Reproduce the material below with "username" swapped for "profile" and everything else unchanged. Leave the pictures out.
━━━━
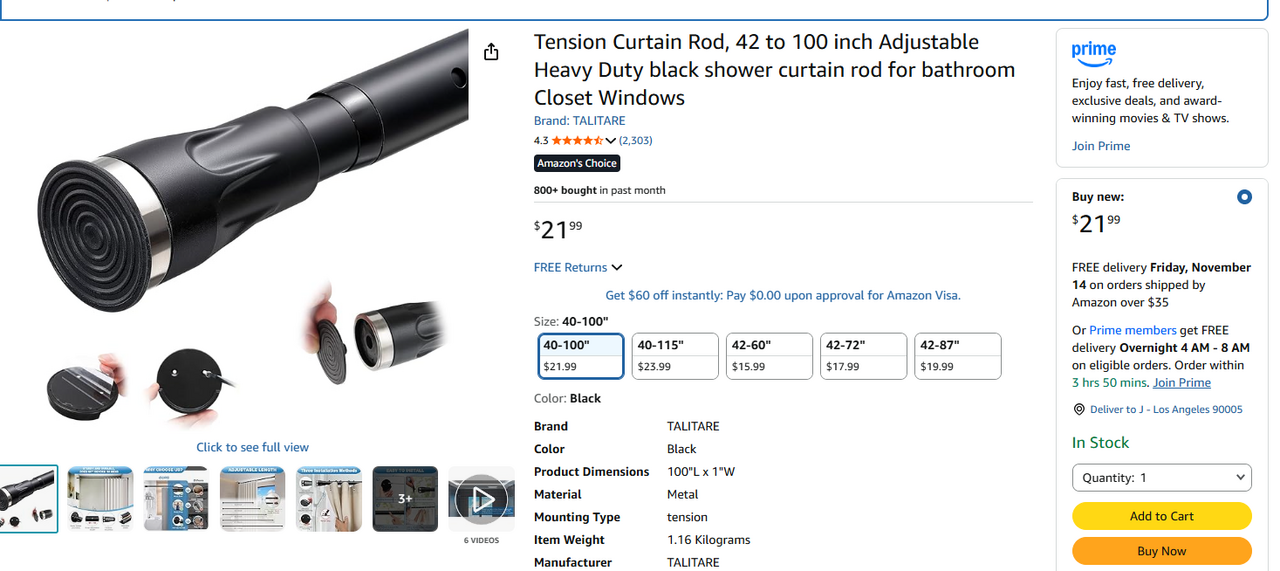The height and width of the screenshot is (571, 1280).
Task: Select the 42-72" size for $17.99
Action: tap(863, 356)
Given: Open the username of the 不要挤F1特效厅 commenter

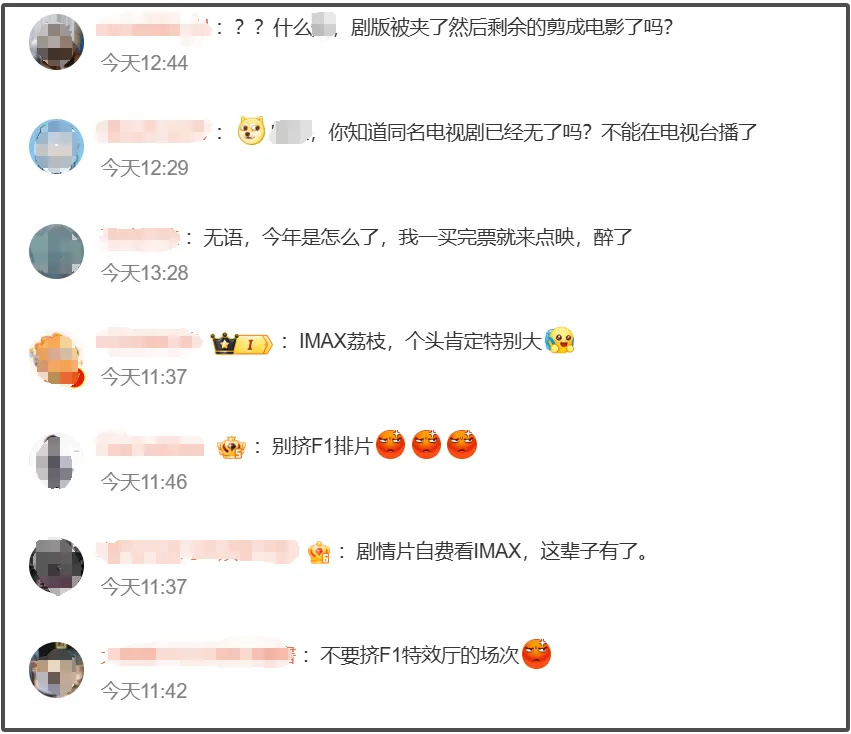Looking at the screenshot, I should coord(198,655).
━━━━
* _Exercise answer_:
The height and width of the screenshot is (571, 1280).
Task: Select the 42-72" size for $17.99
Action: tap(863, 356)
Given: Open the profile of the 不要挤F1特效厅 commenter

Looking at the screenshot, I should coord(198,655).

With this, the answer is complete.